The American Customer Satisfaction Index uses customer interviews as input to a multi-equation econometric model developed at the University of Michigan’s Ross School of Business. The ACSI model is a cause-and-effect model with indexes for drivers of satisfaction on the left side (customer expectations, perceived quality, and perceived value), satisfaction (ACSI) in the center, and outcomes of satisfaction on the right side (customer complaints and customer loyalty, including customer retention and price tolerance).
The indexes (shown in the diagram below) are multivariable components measured by several questions that are weighted within the model. The questions assess customer evaluations of the determinants of each index. Indexes are reported on a 0 to 100 scale. The survey and modeling methodology quantifies the strength of the effect of the index on the left to the one to which the arrow points on the right. These arrows represent “impacts.” The ACSI model is self-weighting to maximize the explanation of customer satisfaction (ACSI) on customer loyalty. Looking at the indexes and impacts, users can determine which drivers of satisfaction, if improved, would have the most effect on customer loyalty.
Customer Satisfaction (ACSI)
The customer satisfaction (ACSI) index score is calculated as a weighted average of three survey questions that measure different facets of satisfaction with a product or service. ACSI researchers use proprietary software technology to estimate the weighting for each question.
Customer expectations is a measure of the customer’s anticipation of the quality of a company’s products or services. Expectations represent both prior consumption experience, which includes some nonexperiential information like advertising and word-of-mouth, and a forecast of the company’s ability to deliver quality in the future.
Perceived quality is a measure of the customer’s evaluation via recent consumption experience of the quality of a company’s products or services.
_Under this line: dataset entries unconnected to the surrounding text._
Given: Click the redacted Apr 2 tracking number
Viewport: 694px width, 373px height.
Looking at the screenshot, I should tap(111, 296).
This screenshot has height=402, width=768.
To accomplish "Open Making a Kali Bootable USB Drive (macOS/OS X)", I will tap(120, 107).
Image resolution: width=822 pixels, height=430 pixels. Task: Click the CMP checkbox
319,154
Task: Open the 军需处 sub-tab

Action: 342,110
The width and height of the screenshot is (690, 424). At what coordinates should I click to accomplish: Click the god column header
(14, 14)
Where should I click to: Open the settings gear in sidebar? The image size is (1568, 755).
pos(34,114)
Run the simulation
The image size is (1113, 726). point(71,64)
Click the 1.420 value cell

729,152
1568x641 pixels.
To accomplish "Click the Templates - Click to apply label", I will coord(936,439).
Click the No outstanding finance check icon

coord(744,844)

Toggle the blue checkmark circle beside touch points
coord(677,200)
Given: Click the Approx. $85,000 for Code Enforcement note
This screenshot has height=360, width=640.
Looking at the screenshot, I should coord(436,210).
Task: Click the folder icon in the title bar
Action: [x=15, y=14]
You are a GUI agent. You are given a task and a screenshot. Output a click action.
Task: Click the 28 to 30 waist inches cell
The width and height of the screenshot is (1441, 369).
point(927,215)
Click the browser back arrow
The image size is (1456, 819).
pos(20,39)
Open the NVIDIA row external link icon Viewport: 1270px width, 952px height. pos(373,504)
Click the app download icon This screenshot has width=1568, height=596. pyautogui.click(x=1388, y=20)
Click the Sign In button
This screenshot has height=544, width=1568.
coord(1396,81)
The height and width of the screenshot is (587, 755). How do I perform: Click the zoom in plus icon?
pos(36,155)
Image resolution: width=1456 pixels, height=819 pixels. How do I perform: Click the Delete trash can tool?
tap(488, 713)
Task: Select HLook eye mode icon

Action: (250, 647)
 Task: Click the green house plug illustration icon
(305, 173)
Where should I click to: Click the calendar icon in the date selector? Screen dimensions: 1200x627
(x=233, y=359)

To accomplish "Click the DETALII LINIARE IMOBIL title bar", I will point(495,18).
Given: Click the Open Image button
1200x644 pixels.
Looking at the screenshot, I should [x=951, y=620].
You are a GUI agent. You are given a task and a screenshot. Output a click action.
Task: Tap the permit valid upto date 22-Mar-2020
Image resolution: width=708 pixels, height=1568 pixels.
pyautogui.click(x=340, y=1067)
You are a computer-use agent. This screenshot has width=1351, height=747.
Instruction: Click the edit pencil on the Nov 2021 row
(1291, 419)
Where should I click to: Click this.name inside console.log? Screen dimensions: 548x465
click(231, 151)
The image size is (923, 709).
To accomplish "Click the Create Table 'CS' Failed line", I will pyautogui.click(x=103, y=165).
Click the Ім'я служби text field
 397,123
Quality is measured in terms of both customization, which is the degree to which a product or service meets the customer’s individual needs, and reliability, which is the frequency with which things go wrong with the product or service.
Perceived value is a measure of quality relative to price paid. Although price (value for money) is often very important to the customer’s first purchase, it usually has a somewhat smaller impact on satisfaction for repeat purchases.
Customer complaints are measured as a percentage of respondents who indicate they have complained to a company directly about a product or service within a specified time frame. Satisfaction has a negative relationship with customer complaints, as the more satisfied the customers, the less likely they are to complain.
Customer loyalty is a combination of the customer’s professed likelihood to repurchase from the same supplier in the future, and the likelihood to purchase a company’s products or services at various price points (price tolerance). Customer loyalty is the critical component of the model as it stands as a proxy for profitability.